About this exercise: Go through the lines below. Copy those with "each".

========

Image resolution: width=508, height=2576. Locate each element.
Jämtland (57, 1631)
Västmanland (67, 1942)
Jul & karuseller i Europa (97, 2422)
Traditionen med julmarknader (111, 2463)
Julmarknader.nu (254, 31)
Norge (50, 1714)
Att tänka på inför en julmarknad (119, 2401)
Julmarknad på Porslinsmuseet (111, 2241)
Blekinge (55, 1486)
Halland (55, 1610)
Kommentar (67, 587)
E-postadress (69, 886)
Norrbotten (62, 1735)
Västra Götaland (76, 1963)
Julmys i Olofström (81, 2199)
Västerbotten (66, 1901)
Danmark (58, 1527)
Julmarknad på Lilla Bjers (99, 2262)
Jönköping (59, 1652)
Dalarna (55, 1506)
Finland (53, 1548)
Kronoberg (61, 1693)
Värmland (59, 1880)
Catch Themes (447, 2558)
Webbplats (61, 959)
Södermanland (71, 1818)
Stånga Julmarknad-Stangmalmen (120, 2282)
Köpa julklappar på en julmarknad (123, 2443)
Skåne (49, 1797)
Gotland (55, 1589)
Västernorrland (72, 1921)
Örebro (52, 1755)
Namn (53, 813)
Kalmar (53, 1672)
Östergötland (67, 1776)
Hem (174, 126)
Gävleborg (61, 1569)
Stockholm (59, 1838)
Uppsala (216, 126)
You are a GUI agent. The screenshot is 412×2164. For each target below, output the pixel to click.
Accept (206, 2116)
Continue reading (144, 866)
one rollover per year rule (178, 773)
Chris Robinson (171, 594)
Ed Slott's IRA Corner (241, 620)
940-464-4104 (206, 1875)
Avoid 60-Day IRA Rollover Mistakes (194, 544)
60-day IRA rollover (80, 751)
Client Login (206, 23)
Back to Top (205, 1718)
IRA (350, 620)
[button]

========

Task solution:
Image resolution: width=508, height=2576. Locate each element.
You are a GUI agent. The screenshot is 412×2164. For each target below, output the pixel to click.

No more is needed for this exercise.